I’m currently researching the options for the UPS implementation. Owing to the current global shortage in computer chips, there is a dearth in the supply of such components, so it could take some weeks to source the kit.
Building the flight unit
Having proven with the breadboard prototype that the design meets the requirements in principle, the next step was to build the components into a permanent hardware solution suitable for flight.
Figure 10 shows the result with all the components soldered to a strip-board specifically designed for the Raspberry Pi. Moreover, the SSL hardware is wholly contained on it’s own stripboard that connects to the Raspberry Pi via a stackable GPIO header. This physical modularity is a key benefit of the Raspberry Pi as a host platform. Note that the accelerometer (red breakout board) has been mounted in the geometric centre of the stripboard with the positive Z-axis pointing vertically downwards so that it reads nominal +1g in straight and level flight.
So far, all testing has been ad hoc, on the bench, whilst building and proving the circuitry and software. Basically, this has amounted to running the system continuously for days, and exciting the accelerometer by manually shaking the unit, checking that the bin counters are responding in the the recorded archive.
More formal testing will be required once the flight unit has been completed. My intention is to fly the SSL alongside the legacy fatigue meter on my Bulldog, and check that both devices give the same readings. In this way, the SSL will have been calibrated against a calibrated instrument (the legacy device).
To obtain approval, I expect that it may also be necessary to formally calibrate the new device using the same approach adopted for the legacy devices (ground-testing on a centrifuge etc). But the aim would be that this can be a one-off exercise by the relevant company (i.e., the replacement company for the now defunct Pandect). Thereafter there should be no requirement for recurring (e.g., three yearly) overhaul / calibration since unlike the legacy device, the SSL has no moving parts (i.e., no mechanical wear). So, if the SSL passes its internal health check on boot-up each time, it would be deemed fit for flight, irrespective of how many years in service. It is the same logic applied when determining whether any other avionics unit is fit for flight. Radios and GPS units etc., don’t need to be overhauled on a recurring basis. They are deemed fit to fly if they power-up properly and exhibit nominal behaviour. Only on failure are they serviced or replaced, irrespective of service life.

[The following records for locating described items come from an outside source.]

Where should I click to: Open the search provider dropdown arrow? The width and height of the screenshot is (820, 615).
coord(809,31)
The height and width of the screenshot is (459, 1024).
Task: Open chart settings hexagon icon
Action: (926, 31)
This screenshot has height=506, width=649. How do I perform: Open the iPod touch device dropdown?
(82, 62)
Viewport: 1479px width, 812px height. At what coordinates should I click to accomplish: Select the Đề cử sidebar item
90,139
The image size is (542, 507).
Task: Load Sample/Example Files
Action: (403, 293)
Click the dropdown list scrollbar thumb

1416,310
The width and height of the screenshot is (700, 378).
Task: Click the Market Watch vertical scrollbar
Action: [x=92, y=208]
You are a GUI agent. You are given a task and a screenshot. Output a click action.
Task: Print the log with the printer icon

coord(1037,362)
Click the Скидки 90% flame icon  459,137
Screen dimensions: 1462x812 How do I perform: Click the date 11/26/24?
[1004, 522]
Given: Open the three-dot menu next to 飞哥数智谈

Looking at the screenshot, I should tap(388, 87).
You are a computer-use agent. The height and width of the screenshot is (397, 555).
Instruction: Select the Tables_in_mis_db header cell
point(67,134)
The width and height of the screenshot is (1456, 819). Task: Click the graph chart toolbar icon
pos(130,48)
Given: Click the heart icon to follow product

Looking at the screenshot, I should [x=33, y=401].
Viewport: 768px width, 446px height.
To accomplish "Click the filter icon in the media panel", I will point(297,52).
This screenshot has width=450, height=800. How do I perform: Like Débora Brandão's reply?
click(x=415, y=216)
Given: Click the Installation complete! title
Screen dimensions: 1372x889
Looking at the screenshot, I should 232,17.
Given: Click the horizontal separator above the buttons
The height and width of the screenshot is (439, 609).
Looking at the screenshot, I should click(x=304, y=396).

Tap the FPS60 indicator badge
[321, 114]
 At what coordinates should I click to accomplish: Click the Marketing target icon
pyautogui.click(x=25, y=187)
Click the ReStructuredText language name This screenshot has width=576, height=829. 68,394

From today’s perspective, the major next steps are as follows:
- Source the uninterruptible power supply (UPS), integrate it in the hardware and software stack
- Select a suitable housing box and mount the SSL components within it
- Flight test the SSL in parallel with the legacy device and compare the measurements
- Make any final adjustments to the hardware and software based on the flight tests
- If it proves to perform with the required accuracy and reliability, submit for mod approval via the LAA for installation on my Permit-to-fly Bulldog.
- Calibrate the SSL via the ground-test company (if required for the mod approval process)
I will report on progress in future post(s).